Data to process
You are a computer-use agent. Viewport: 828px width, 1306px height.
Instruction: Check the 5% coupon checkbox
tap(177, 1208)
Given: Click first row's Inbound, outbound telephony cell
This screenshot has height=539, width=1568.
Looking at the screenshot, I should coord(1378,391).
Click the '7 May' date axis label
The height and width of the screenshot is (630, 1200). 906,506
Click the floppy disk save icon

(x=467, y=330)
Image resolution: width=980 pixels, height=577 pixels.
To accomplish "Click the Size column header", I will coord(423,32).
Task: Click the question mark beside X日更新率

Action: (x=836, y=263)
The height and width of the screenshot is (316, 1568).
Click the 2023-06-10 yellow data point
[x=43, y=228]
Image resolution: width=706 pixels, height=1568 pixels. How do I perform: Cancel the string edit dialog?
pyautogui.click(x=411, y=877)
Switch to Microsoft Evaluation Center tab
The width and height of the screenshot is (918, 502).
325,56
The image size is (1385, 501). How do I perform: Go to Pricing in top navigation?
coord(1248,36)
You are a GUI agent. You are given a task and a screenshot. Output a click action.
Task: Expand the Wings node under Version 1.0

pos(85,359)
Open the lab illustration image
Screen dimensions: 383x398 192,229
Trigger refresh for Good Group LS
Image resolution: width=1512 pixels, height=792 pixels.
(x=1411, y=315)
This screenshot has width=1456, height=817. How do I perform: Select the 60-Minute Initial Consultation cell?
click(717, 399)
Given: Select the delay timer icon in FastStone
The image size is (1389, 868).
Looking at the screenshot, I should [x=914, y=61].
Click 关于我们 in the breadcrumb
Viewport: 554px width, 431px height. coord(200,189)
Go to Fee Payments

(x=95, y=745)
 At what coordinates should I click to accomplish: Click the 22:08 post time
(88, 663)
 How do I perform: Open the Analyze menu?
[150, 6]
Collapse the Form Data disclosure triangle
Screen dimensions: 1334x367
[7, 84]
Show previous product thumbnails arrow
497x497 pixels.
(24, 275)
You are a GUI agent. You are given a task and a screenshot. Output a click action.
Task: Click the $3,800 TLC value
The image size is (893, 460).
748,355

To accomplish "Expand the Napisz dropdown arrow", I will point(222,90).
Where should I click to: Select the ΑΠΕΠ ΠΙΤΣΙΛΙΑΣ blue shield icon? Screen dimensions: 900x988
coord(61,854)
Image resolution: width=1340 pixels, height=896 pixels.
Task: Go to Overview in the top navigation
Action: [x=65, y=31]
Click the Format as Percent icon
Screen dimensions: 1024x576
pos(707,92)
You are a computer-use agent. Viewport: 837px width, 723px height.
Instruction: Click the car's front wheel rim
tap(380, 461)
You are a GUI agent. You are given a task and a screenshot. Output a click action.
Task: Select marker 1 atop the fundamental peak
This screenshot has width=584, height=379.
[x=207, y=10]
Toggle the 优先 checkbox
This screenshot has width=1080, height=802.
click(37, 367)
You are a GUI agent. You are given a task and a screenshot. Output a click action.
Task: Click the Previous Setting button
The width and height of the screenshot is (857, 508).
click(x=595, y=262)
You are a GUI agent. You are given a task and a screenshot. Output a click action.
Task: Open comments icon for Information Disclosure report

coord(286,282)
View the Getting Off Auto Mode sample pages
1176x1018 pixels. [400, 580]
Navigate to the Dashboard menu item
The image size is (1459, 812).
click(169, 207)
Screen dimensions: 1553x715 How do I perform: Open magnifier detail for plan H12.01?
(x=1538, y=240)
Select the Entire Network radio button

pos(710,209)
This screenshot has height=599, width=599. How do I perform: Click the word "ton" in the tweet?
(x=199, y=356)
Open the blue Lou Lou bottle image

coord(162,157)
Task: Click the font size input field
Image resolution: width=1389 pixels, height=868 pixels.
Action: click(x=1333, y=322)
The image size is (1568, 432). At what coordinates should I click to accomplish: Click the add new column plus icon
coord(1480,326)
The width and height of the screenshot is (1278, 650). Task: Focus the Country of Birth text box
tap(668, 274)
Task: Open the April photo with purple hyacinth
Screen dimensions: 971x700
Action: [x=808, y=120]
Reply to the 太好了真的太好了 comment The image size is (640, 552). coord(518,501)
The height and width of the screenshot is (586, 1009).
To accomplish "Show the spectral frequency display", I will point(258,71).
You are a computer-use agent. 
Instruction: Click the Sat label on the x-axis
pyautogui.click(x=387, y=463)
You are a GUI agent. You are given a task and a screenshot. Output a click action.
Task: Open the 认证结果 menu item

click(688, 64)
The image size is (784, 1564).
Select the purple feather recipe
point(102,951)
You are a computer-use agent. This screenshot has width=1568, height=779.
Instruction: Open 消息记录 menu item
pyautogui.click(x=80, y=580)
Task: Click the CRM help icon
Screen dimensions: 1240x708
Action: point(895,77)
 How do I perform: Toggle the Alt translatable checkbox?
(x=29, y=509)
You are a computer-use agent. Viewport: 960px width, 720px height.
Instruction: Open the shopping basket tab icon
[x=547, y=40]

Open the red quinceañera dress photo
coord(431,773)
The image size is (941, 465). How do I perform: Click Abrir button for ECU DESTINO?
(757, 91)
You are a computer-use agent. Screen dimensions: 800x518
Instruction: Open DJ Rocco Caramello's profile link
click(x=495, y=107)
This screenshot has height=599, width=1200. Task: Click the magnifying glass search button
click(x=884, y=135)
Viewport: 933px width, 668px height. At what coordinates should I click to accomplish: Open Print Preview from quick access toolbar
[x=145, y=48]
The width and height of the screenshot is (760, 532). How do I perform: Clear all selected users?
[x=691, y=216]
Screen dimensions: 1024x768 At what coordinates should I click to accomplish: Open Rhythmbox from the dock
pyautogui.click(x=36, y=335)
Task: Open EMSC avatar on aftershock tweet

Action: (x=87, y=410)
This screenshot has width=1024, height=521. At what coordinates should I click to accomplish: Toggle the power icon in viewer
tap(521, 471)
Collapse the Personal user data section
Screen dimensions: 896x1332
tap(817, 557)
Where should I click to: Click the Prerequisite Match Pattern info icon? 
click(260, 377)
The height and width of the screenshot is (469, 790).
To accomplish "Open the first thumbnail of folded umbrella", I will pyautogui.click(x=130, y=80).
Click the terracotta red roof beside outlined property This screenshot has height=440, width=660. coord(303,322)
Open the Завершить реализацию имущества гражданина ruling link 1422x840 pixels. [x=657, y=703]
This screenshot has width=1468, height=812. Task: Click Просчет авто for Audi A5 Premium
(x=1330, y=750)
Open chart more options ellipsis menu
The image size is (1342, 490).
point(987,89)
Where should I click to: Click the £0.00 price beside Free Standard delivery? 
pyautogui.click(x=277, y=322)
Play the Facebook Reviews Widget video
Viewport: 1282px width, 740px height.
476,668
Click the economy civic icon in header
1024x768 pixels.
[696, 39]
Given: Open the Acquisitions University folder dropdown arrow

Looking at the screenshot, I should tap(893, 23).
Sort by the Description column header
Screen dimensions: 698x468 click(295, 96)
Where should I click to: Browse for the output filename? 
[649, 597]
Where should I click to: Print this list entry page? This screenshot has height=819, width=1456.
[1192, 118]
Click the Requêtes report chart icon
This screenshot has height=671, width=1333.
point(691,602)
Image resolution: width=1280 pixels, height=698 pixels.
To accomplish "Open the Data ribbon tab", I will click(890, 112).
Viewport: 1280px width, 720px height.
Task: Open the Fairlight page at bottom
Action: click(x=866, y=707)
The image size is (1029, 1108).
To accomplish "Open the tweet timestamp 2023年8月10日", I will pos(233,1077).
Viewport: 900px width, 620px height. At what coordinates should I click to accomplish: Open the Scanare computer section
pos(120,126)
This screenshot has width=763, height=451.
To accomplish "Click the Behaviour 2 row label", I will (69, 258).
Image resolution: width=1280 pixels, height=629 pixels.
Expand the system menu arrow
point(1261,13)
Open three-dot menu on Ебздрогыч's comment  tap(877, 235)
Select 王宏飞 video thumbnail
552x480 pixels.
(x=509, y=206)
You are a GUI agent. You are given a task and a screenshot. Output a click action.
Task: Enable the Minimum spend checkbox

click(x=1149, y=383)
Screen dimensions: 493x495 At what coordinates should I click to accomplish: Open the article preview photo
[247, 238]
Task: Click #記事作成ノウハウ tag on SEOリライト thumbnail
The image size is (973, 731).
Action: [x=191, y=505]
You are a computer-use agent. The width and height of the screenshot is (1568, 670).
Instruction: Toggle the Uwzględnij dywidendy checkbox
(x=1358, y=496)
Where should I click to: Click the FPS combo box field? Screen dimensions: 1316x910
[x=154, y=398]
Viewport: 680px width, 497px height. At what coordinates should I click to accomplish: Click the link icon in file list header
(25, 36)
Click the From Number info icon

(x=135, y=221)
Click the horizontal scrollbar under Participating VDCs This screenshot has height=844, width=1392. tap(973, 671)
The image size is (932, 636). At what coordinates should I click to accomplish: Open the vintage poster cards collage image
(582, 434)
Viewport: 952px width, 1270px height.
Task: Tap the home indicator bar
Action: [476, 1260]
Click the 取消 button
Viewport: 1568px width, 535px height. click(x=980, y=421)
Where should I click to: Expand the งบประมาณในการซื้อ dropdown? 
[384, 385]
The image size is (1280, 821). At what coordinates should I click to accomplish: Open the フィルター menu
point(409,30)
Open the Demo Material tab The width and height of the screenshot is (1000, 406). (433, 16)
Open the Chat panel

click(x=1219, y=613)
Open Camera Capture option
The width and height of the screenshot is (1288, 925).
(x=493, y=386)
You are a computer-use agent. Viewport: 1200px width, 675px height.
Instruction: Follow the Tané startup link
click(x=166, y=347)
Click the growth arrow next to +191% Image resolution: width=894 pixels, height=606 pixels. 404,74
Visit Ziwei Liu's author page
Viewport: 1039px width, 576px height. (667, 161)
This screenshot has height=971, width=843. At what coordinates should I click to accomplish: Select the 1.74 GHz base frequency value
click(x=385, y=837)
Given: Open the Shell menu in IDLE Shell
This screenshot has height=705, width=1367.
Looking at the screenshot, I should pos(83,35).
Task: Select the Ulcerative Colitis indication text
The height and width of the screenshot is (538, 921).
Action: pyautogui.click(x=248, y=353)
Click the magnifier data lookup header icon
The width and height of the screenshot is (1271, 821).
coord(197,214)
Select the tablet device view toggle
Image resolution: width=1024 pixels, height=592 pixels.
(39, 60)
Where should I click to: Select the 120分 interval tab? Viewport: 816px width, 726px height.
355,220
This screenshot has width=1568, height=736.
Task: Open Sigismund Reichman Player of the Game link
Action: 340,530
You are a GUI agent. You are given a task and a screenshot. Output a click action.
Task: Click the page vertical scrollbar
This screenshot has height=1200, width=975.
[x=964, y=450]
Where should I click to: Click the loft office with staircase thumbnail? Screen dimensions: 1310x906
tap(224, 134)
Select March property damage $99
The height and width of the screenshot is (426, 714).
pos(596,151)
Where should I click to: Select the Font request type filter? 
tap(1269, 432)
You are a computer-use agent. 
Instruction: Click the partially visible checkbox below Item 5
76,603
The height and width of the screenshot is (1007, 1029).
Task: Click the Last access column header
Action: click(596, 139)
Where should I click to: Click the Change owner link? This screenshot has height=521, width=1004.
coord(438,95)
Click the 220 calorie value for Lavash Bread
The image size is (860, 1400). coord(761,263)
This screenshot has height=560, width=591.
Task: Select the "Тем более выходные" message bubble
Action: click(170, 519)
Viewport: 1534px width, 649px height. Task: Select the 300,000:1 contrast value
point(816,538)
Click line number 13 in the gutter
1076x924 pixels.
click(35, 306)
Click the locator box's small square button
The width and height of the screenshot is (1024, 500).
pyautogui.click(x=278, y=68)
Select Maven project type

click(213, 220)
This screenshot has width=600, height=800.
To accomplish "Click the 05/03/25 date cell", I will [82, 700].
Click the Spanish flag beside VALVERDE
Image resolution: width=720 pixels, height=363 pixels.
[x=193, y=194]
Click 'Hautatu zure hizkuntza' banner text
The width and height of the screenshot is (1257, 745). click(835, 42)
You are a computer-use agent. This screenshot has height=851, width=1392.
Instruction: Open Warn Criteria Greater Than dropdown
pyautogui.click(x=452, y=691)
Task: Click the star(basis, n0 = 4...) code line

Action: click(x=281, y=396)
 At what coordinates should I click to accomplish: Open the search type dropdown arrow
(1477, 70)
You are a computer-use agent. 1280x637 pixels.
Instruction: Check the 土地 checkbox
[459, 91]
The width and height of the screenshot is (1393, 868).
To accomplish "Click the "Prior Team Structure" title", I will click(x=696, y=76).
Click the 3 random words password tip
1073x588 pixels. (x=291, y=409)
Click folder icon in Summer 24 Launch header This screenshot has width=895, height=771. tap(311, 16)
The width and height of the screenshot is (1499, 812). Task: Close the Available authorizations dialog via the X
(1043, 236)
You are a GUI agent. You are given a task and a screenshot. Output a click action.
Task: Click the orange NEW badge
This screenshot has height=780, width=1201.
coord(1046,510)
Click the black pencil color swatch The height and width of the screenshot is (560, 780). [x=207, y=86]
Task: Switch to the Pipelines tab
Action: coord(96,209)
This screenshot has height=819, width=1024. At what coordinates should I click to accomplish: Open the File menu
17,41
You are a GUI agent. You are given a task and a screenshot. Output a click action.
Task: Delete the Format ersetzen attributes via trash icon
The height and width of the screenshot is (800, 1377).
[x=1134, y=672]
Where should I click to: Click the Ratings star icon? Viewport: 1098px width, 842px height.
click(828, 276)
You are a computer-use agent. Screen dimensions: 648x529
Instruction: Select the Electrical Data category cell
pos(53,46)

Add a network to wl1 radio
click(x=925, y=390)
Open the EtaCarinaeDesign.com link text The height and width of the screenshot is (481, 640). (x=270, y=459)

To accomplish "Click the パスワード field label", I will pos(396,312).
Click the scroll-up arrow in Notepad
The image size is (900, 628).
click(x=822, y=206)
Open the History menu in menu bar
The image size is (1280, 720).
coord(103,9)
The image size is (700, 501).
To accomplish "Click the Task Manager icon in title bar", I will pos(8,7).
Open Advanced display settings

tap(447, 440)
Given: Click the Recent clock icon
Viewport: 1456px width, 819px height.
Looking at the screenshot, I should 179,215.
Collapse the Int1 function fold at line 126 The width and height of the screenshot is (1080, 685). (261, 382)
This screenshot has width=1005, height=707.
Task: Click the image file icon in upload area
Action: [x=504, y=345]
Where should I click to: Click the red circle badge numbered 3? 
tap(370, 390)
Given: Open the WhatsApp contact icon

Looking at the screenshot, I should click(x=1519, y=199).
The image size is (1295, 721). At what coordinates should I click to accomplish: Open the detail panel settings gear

Task requirements
From the data above, work out how many lines contain the string "first" and reply with only the number.

Answer for this exercise
2